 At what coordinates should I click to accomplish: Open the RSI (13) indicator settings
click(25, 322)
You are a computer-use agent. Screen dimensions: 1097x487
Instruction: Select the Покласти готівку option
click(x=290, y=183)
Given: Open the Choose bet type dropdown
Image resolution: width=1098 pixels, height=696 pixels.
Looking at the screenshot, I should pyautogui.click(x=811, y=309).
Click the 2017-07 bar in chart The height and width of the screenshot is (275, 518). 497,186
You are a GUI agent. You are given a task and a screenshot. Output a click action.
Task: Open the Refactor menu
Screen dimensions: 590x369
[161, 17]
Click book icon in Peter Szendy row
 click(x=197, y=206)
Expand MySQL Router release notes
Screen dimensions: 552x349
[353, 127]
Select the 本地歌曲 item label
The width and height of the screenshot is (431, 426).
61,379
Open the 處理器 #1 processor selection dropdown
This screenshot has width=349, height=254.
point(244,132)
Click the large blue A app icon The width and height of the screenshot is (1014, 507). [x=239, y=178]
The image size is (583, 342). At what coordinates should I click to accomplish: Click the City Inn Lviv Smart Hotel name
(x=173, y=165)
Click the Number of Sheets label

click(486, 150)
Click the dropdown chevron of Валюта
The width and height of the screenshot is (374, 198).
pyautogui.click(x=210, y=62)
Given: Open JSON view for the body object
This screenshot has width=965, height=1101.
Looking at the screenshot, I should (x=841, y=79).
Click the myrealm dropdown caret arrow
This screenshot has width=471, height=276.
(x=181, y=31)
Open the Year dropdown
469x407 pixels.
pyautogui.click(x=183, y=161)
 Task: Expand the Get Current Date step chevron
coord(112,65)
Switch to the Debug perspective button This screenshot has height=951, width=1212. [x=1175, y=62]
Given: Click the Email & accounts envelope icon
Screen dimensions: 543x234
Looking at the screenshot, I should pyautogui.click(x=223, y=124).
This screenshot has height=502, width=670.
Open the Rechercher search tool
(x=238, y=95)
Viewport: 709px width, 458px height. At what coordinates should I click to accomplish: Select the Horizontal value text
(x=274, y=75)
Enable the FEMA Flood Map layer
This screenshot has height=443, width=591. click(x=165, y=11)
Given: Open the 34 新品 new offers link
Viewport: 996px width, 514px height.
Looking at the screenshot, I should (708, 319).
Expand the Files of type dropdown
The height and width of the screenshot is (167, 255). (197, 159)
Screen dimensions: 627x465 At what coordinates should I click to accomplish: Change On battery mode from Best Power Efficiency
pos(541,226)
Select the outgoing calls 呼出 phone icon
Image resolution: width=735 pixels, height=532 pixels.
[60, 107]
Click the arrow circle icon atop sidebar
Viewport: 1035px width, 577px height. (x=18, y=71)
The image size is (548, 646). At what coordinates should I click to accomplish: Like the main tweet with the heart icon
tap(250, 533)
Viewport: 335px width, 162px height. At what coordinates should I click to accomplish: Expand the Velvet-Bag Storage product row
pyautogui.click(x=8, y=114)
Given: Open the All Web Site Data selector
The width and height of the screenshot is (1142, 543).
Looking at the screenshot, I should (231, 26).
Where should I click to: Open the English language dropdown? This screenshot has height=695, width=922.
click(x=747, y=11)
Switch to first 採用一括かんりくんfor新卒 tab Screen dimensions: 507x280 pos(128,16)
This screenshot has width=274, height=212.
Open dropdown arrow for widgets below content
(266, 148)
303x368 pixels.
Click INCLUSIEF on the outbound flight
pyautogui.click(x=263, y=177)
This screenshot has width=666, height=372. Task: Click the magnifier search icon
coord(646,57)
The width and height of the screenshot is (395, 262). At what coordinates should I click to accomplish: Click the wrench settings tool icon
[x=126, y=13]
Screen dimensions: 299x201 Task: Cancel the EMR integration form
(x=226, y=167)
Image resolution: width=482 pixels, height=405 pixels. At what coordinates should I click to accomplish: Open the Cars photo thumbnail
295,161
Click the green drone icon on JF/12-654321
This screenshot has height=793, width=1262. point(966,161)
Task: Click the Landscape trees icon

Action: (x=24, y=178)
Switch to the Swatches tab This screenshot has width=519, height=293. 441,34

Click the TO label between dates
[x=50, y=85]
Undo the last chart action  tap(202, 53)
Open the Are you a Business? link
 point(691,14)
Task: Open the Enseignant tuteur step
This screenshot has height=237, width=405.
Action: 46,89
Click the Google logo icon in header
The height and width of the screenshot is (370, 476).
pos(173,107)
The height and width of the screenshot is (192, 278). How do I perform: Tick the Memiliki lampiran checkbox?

**Task statement**
When a line holds the string "agent", pull it out of the listing.

**Result of the exercise**
You are a computer-use agent. Screen dimensions: 1097x487
You are a GUI agent. You are given a task and a screenshot. Output a click action.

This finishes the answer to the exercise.